— BEGIN Article —

Posted By on August 22, 2017

Donors have shown greater interest in supporting the Anti-Defamation League since the August 12 violence at a neo-Nazi rally in Charlottesvile, Virginia (AFP Photo/CHIP SOMODEVILLA)

New York (AFP) - Donations to the Anti-Defamation League, one of the oldest anti-discrimination, anti-Semitic organizations in the United States, have spiked sharply since the violence in Charlottesville, the group said Monday.

ADL spokeswoman Betsaida Alcantara said donations like the one from James Murdoch -- head of Fox News, who last week announced a million-dollar donation -- as well as those from corporations like Apple, Uber and MGM Resorts yielded a rise of "1,000%" last week, compared to the weekly average donations since the beginning of the year.

The ADL, headquartered in New York, did not specify to which dollar amount this surge had led.

On Monday, the big bank J.P. Morgan also joined the ranks of the donors, Alcantara said.

The bank announced a million dollar-gift to be shared by the ADL and the Southern Poverty Law Center, a center for studies of extremist movements, according to US media.

— END Article —

Return the article about donations to the Anti-Defamation League above, word for word and in full.

— BEGIN Given data —

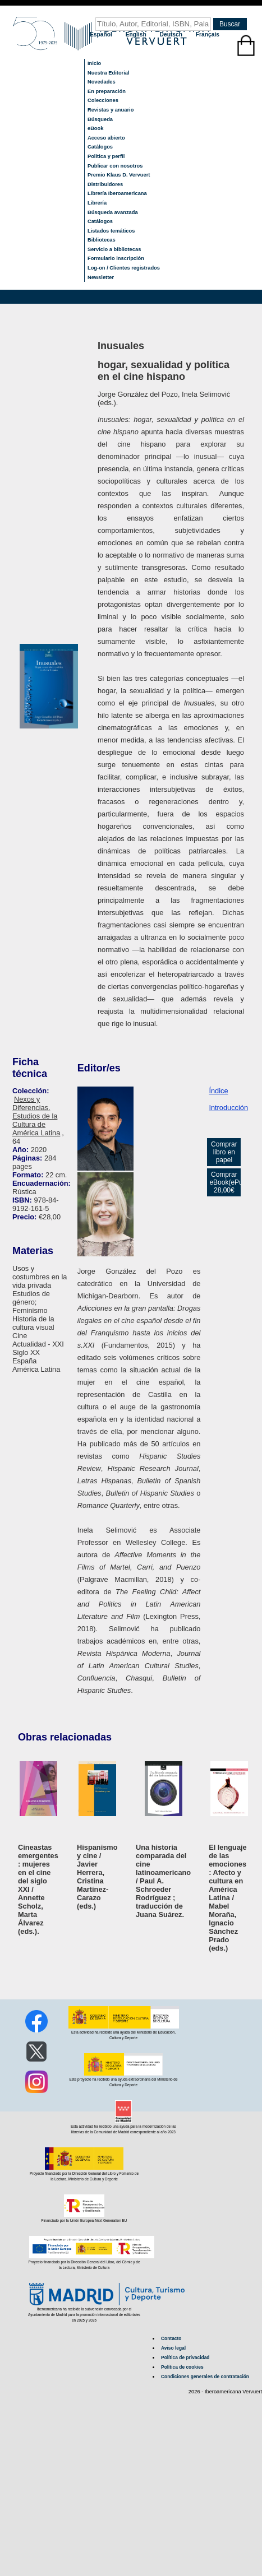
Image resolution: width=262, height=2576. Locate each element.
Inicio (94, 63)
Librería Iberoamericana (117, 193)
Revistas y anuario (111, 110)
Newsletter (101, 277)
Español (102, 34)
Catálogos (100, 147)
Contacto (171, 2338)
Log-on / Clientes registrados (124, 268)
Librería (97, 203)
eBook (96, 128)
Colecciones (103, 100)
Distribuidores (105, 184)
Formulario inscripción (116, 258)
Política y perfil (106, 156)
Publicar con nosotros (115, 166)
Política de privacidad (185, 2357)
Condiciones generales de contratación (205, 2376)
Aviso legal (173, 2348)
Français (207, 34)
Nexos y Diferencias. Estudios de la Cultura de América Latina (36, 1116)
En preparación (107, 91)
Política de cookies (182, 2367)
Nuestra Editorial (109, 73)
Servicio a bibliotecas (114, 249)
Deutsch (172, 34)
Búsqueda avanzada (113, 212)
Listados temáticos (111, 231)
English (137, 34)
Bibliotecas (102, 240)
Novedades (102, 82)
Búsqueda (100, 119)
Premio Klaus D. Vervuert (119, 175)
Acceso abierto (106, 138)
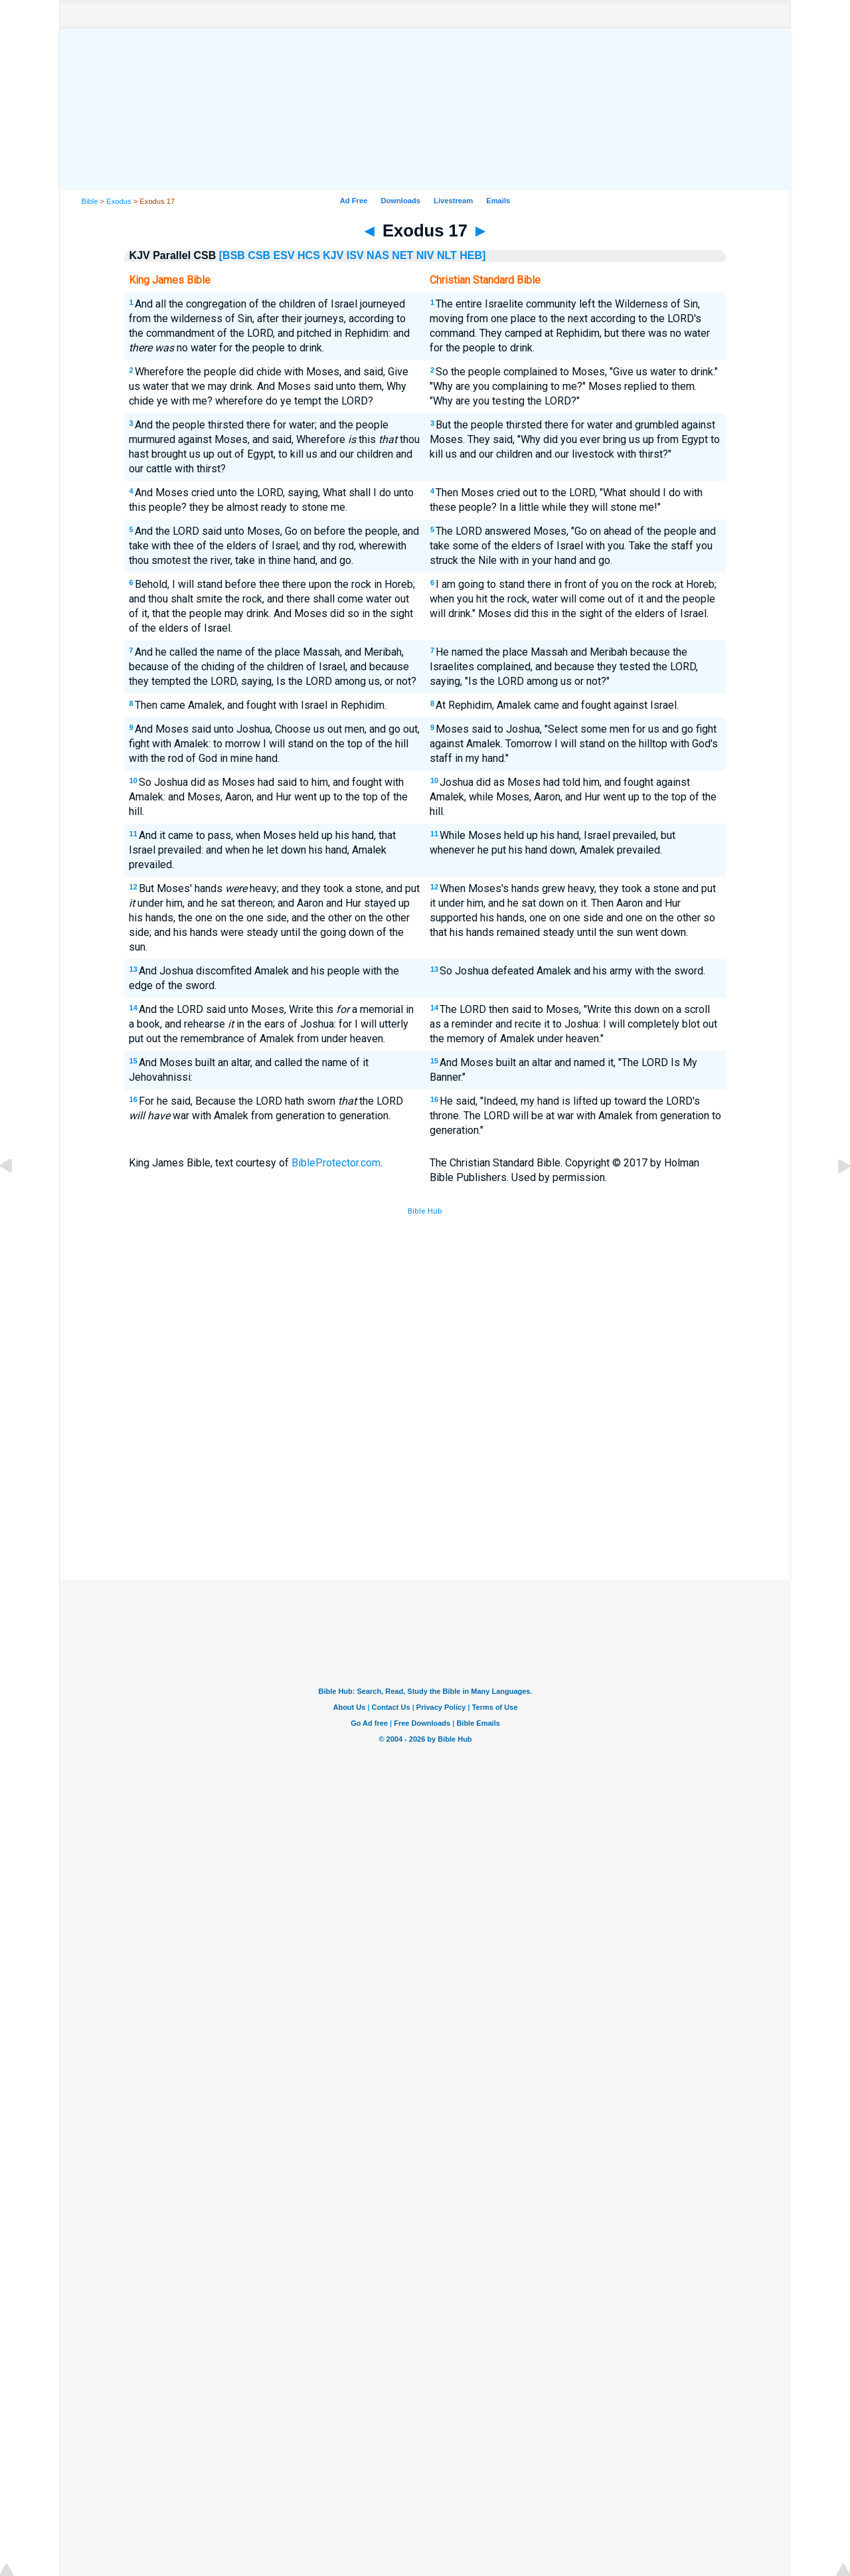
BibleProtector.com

— END Given data —
— BEGIN Given data —

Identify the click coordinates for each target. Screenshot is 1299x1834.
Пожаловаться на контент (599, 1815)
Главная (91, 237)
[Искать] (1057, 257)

— END Given data —

→ **Solution for this problem**:
Posted By on August 22, 2017

Donors have shown greater interest in supporting the Anti-Defamation League since the August 12 violence at a neo-Nazi rally in Charlottesvile, Virginia (AFP Photo/CHIP SOMODEVILLA)

New York (AFP) - Donations to the Anti-Defamation League, one of the oldest anti-discrimination, anti-Semitic organizations in the United States, have spiked sharply since the violence in Charlottesville, the group said Monday.

ADL spokeswoman Betsaida Alcantara said donations like the one from James Murdoch -- head of Fox News, who last week announced a million-dollar donation -- as well as those from corporations like Apple, Uber and MGM Resorts yielded a rise of "1,000%" last week, compared to the weekly average donations since the beginning of the year.

The ADL, headquartered in New York, did not specify to which dollar amount this surge had led.

On Monday, the big bank J.P. Morgan also joined the ranks of the donors, Alcantara said.

The bank announced a million dollar-gift to be shared by the ADL and the Southern Poverty Law Center, a center for studies of extremist movements, according to US media.